**Assignment:**
Please repeat the lines below exactly. Begin with the line containing "Go to next wizard step" and go on through the line containing "Viewport: 208px width, 117px".

**Data extracts:**
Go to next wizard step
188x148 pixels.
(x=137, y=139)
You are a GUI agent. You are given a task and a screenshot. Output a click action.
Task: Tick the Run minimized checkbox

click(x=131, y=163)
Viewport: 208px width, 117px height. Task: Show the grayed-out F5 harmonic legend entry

...

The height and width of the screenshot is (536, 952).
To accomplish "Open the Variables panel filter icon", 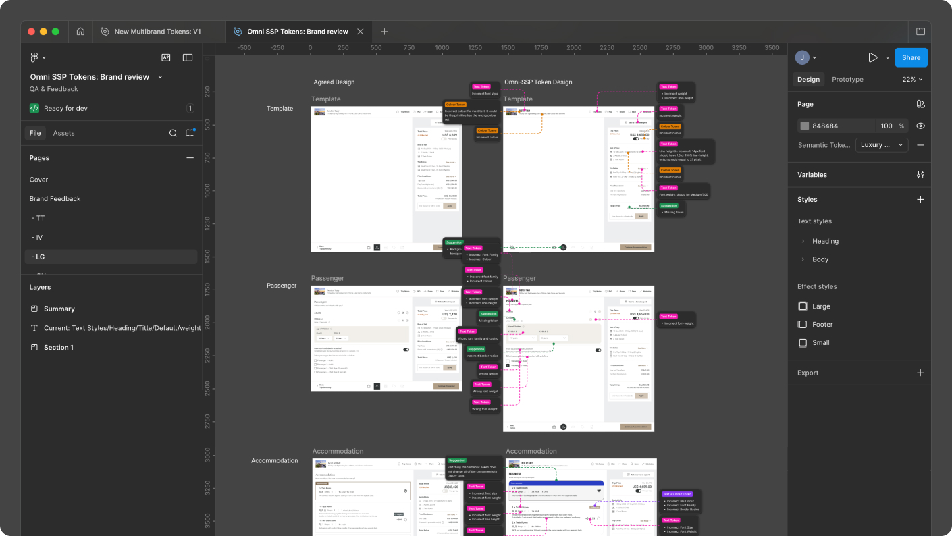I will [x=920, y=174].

---

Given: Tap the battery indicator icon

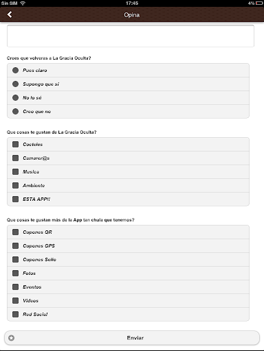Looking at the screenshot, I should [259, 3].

**Answer to the problem:**
Go to next wizard step
188x148 pixels.
(x=137, y=139)
You are a GUI agent. You are given a task and a screenshot. Output a click action.
Task: Tick the Run minimized checkbox

click(x=131, y=163)
Viewport: 208px width, 117px height. Task: Show the grayed-out F5 harmonic legend entry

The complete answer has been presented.